Records contained in a dataset:

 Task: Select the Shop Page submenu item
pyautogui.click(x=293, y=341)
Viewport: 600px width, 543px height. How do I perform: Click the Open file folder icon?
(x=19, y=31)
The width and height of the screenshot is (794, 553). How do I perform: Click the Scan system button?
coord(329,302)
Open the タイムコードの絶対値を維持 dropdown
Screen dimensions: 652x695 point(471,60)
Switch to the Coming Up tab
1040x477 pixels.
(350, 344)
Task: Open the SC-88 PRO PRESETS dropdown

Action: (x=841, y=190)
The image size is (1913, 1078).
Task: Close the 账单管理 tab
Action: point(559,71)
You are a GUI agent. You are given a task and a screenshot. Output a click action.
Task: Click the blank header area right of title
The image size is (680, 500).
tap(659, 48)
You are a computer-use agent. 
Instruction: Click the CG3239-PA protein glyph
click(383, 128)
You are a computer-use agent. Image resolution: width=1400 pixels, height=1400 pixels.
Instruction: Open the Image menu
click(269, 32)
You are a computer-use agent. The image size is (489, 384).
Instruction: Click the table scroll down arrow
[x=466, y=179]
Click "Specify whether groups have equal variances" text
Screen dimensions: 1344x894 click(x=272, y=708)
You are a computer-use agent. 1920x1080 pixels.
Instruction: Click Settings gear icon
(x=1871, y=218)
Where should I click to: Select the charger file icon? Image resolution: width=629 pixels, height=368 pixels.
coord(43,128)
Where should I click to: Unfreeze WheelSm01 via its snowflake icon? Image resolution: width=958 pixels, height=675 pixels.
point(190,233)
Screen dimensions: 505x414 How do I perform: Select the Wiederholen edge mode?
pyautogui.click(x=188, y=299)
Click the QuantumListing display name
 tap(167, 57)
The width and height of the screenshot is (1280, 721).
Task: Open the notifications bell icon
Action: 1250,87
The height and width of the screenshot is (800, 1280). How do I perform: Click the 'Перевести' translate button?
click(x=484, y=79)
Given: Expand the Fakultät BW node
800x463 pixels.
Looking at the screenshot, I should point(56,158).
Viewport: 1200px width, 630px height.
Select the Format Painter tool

- **ASSIGNED TASK**
If a line above holds the string "computer", return it as it stands.

- **EXERCISE RESULT**
You are a computer-use agent. 
You are a computer-use agent. Image resolution: width=1400 pixels, height=1400 pixels.
You are a computer-use agent. The image size is (489, 384).
You are a computer-use agent. 1920x1080 pixels.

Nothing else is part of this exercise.